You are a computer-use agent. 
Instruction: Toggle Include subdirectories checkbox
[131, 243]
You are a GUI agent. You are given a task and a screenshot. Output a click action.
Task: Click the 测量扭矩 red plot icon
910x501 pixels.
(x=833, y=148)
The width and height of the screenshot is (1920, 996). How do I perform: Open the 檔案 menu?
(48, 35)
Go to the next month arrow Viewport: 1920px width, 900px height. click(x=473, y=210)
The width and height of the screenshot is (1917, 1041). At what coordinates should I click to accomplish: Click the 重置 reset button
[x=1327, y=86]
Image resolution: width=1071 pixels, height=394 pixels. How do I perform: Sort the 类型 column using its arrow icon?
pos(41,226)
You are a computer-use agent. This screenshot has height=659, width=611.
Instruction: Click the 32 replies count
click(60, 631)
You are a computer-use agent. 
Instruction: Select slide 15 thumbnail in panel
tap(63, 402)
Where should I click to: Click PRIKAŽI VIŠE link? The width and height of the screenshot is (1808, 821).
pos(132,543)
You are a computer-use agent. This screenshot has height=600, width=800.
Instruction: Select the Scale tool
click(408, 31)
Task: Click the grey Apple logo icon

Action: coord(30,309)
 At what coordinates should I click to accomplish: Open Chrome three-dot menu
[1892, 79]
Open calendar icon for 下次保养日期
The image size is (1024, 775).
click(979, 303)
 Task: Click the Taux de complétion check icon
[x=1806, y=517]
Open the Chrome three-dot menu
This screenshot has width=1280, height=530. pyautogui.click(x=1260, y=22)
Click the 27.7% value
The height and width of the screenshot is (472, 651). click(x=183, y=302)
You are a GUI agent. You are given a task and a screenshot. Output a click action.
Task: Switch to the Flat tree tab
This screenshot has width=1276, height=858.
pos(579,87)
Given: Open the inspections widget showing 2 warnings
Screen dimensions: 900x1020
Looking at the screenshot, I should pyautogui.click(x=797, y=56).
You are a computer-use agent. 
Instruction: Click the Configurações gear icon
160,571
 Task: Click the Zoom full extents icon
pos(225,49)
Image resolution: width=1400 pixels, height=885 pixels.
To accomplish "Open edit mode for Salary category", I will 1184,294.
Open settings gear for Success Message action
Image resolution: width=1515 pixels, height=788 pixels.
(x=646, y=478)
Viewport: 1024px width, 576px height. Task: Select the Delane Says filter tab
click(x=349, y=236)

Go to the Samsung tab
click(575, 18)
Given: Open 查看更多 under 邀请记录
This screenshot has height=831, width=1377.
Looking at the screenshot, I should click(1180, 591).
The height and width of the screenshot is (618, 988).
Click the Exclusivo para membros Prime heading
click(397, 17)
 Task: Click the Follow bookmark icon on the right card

------------------------------

Written request:
Convert all of the data above into a numbered list with one item per line, leaving out the blank lines.

The solution:
1. You are a computer-use agent. 
2. Instruction: Toggle Include subdirectories checkbox
3. [131, 243]
4. You are a GUI agent. You are given a task and a screenshot. Output a click action.
5. Task: Click the 测量扭矩 red plot icon
6. 910x501 pixels.
7. (x=833, y=148)
8. The width and height of the screenshot is (1920, 996). How do I perform: Open the 檔案 menu?
9. (48, 35)
10. Go to the next month arrow Viewport: 1920px width, 900px height. click(x=473, y=210)
11. The width and height of the screenshot is (1917, 1041). At what coordinates should I click to accomplish: Click the 重置 reset button
12. [x=1327, y=86]
13. Image resolution: width=1071 pixels, height=394 pixels. How do I perform: Sort the 类型 column using its arrow icon?
14. pos(41,226)
15. You are a computer-use agent. This screenshot has height=659, width=611.
16. Instruction: Click the 32 replies count
17. click(60, 631)
18. You are a computer-use agent. 
19. Instruction: Select slide 15 thumbnail in panel
20. tap(63, 402)
21. Where should I click to: Click PRIKAŽI VIŠE link? The width and height of the screenshot is (1808, 821).
22. pos(132,543)
23. You are a computer-use agent. This screenshot has height=600, width=800.
24. Instruction: Select the Scale tool
25. click(408, 31)
26. Task: Click the grey Apple logo icon
27. Action: coord(30,309)
28.  At what coordinates should I click to accomplish: Open Chrome three-dot menu
29. [1892, 79]
30. Open calendar icon for 下次保养日期
31. The image size is (1024, 775).
32. click(979, 303)
33.  Task: Click the Taux de complétion check icon
34. [x=1806, y=517]
35. Open the Chrome three-dot menu
36. This screenshot has width=1280, height=530. pyautogui.click(x=1260, y=22)
37. Click the 27.7% value
38. The height and width of the screenshot is (472, 651). click(x=183, y=302)
39. You are a GUI agent. You are given a task and a screenshot. Output a click action.
40. Task: Switch to the Flat tree tab
41. This screenshot has width=1276, height=858.
42. pos(579,87)
43. Given: Open the inspections widget showing 2 warnings
44. Screen dimensions: 900x1020
45. Looking at the screenshot, I should pyautogui.click(x=797, y=56).
46. You are a computer-use agent. 
47. Instruction: Click the Configurações gear icon
48. 160,571
49.  Task: Click the Zoom full extents icon
50. pos(225,49)
51. Image resolution: width=1400 pixels, height=885 pixels.
52. To accomplish "Open edit mode for Salary category", I will 1184,294.
53. Open settings gear for Success Message action
54. Image resolution: width=1515 pixels, height=788 pixels.
55. (x=646, y=478)
56. Viewport: 1024px width, 576px height. Task: Select the Delane Says filter tab
57. click(x=349, y=236)
58. Go to the Samsung tab
59. click(575, 18)
60. Given: Open 查看更多 under 邀请记录
61. This screenshot has height=831, width=1377.
62. Looking at the screenshot, I should click(1180, 591).
63. The height and width of the screenshot is (618, 988).
64. Click the Exclusivo para membros Prime heading
65. click(397, 17)
66.  Task: Click the Follow bookmark icon on the right card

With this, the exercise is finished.